3 Progress in the bonding of inorganic materials
That the anchorage of two plastics materials or a plastic and an adhesive is due to interdiffusion is well established. What is occurring between an adhesive and inorganic materials is not known for sure. There are two aspects of the problem the first one is the state of the inorganic surface, the second is the reaction that give the bond between the adhesive and the surface.
3.1 The surface of inorganics
3.1.1 The ‘atmospheric layer’
Surfaces are formed either by the solidification of a liquid or by cleavage or by extension. The latter two processes imply the breaking of chemical bonds. Inorganics should have a high surface energy as suggested by the extrapolation of their surface tension in the liquid state. However when a chemical bond breaks the atoms are left in a state of very high energy. That disturbs the surface at a depth of many atomic layers. The excited atoms will react with all the elements present in their environment. It is for that reason that they form not only oxides but also carbides, hydroxides and sulphides. Modern surface analysis shows the presence of C1s carbon embedded in the surface. Its origin is not clear; it probably comes from reaction with atmospheric carbon dioxide. Upon the resulting layer, water makes a contact angle of 45° as on a low energy plastic surface of 40 mJ m–2 [25]. That layer is not, as often considered, the result of adsorbed contamination but an embedded layer over some nm. Neither solvent extraction nor nitric acid oxidation are able to modify it significantly. It seems that the way surface are formed makes a difference in their behaviour. Evaporated metallic layers, injected zirconia or alumina give easily strong and durable adhesive bonds despite their smoothness. Difficulties arise with the gluing of metals that have been rolled, machined, chemically etched etc. and are covered with an inhomogeneous atmospheric layer. In that case surface energetic is irrelevant as interactions come from active sites which undergo chemical reactions with the adhesive.
3.1.2 Surface treatment
Metallic surfaces require a proper surface treatment to give durable and reproducible bonding. Great deals of research have been devoted to ways of treating surfaces in order to improve the durability of adhesive bonding. Some surface treatments promote a tremendous increase of the resistance to fracture and durability of adhesive bonds. The preparation of the surface determines the bond properties and fatigue resistance. Same bonding of substrates with different surface treatment gives different mechanical properties.
This is a problem in standard tests. Even if the surface treatment is described in the procedure, which is rarely the case, serious discrepancies are found from one laboratory to an other [26].

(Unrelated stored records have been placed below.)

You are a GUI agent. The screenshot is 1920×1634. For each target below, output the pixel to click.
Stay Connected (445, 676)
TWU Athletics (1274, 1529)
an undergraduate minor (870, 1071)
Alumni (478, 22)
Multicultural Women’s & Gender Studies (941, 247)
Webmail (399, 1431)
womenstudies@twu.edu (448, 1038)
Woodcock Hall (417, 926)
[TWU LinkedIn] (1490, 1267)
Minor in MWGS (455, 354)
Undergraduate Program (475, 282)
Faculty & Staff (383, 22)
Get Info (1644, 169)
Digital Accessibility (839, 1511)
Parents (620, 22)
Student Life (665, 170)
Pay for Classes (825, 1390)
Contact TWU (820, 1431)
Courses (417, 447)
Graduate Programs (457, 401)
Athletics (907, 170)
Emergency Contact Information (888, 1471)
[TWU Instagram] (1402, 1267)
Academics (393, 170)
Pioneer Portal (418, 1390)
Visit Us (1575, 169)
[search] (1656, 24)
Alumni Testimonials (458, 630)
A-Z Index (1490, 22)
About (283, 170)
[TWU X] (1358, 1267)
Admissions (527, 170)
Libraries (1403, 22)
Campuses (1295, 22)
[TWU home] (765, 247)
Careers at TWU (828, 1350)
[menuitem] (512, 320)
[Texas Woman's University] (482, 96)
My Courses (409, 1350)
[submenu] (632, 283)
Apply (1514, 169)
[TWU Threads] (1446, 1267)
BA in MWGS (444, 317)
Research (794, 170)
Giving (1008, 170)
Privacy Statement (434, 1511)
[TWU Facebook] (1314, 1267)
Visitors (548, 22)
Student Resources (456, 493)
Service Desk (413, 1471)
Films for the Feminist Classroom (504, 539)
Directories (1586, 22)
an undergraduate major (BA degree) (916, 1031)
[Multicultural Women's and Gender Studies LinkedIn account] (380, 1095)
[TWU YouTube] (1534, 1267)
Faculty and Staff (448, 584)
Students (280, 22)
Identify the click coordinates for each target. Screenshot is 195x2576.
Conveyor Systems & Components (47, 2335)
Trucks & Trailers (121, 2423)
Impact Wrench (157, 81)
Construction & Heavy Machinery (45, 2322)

One of the many difficulties in a scientific approach of surface treatment is the heterogeneity of the surfaces of the materials used in practice. Surfaces are ‘chemically rough’. The search for such a treatment is highly empirical despite the development of new methods of surface analysis. Different ways have been explored:
- • increase of the roughness of the surface;
- • electrochemical anodisation;
- • plasma treatment.
Increase of surface roughness is thought to increase the effective surface of contact between the substrate and the adhesive. Also some think that it will improve the mechanical anchorage of the adhesive. No relation has been proven however. The increase of surface roughness increases the surface of contact by a factor from 2 to 10 [27] which is much lower than the energy dissipated trough plastic deformation. The incidence of roughness on the plastic deformation is not known but seems to exist. In some cases roughness increases the fracture energy. Roughness also allows for displacing surface impurities, as silicon oil, providing a reservoir in which the adhesive displace them. Furthermore, it facilitates the expulsion of interfacial air bubbles. These are two important factors of good adherence. Formation of a rough surface is associated with a modification of surface chemistry. Grit blasting which is often used before bonding aluminium sheets gives an example of the modification of surface chemistry accompanying the increase of roughness. A comparison of an aluminium–magnesium alloy (EN-AW 5754) surface, chemically etched only or chemically etched and grit blasted, with glass beads or alumina grit, shows variation in the carbon content of the utmost (<10 nm) layer and the formation beneath it of an oxide layer of composition Al2O3, Al2O2.9 and Al2O1.3, respectively. The latter two are very reactive [28].
Anodisation of metals is the most effective treatment for durable bonding of stainless steel, aluminium or titanium. The electrochemical reaction of stainless steel in nitric acid removes a superficial atmospheric layer and reveals the grain boundaries. The conditions depend of the type of stainless steel. Application of a difference of potential of 5 V between the substrate and a counter electrode of stainless steel 316 L, for 1 min, gives good results.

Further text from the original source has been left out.